A representative for Standard Industries declined to comment.
To fund the dividend payment, the operating entity intends to use cash on hand as well as a new $2.5 billion seven-year loan that a group of lenders led by Deutsche Bank AG began marketing to institutional investors this week.
The decision to add more debt to Standard’s highly profitable operating business has hurt the company’s credit rating. Moody’s said it expects to push Standard Industries Inc. further into junk upon closing of the acquisition, while S&P Global Ratings has already stripped the company of its investment-grade, citing the dividend distribution.

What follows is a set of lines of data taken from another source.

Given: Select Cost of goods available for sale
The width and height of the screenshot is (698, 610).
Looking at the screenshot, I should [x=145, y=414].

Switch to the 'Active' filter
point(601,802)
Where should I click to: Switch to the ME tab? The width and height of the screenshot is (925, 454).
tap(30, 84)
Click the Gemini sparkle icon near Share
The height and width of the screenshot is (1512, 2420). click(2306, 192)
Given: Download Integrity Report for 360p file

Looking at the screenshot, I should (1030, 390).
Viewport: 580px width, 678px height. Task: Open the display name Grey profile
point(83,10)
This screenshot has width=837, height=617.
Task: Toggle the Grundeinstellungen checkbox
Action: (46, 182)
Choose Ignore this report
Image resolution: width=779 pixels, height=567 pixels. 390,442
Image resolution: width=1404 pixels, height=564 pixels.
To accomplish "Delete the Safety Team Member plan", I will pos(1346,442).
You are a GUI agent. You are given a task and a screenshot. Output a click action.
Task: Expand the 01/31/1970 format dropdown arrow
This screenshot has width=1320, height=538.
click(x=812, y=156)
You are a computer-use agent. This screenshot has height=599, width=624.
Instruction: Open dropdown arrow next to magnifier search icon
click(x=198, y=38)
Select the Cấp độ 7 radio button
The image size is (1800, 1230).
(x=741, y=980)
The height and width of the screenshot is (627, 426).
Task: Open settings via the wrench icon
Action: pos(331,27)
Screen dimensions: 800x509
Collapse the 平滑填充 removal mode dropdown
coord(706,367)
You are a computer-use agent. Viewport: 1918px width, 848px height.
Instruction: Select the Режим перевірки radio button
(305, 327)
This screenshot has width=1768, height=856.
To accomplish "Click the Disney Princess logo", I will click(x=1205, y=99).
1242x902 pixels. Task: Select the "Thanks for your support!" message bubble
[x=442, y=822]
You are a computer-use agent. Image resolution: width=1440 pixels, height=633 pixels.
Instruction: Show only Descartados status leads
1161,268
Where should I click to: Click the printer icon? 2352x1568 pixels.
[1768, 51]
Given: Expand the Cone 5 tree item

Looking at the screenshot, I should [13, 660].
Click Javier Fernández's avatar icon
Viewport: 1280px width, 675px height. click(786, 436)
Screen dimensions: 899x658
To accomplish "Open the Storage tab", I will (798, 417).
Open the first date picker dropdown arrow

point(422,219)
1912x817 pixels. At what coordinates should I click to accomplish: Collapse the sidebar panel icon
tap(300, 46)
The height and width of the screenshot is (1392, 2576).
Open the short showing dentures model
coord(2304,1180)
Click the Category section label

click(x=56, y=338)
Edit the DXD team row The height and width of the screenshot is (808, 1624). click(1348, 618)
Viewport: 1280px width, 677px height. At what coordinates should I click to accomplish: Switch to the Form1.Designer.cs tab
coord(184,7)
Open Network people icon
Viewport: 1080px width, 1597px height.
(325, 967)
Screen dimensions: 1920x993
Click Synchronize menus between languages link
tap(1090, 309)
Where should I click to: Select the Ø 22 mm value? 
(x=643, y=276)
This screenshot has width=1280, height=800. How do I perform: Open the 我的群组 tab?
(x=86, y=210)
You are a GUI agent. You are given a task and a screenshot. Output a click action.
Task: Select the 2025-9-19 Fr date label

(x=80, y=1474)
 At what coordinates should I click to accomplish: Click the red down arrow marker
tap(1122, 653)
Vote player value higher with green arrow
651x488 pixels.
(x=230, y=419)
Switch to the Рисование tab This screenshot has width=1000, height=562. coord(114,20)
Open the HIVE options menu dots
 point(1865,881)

“The significant increase in debt more than offsets any potential deleveraging and improvement in credit quality from recent earnings improvements,” S&P analyst Nidhi Narsaria wrote in a note.
S&P now rates the company BB+, or one notch into junk. Moody’s said it intends to bring the company’s rating to Ba3, or three notches into junk from Ba2 currently. Both firms rate the new loan investment-grade because of its higher priority of repayment over Standard’s other indebtedness.
Standard is itself the product of a series of acquisitions that started when Heyman took control of GAF Corp. in the 1980s amid a frenzy of corporate takeovers funded with junk bonds arranged by Drexel Burnham Lambert.
Millstone and Winter started running the business after marrying two of Heyman’s daughters, though Winter has since divorced. Together, they have turned it into an industrial conglomerate that operates in more than 80 countries and is the largest roofing company in the world.
Standard plans to run Grace as a standalone entity alongside its other operating businesses, investment arm 40 North and real estate Winter Properties.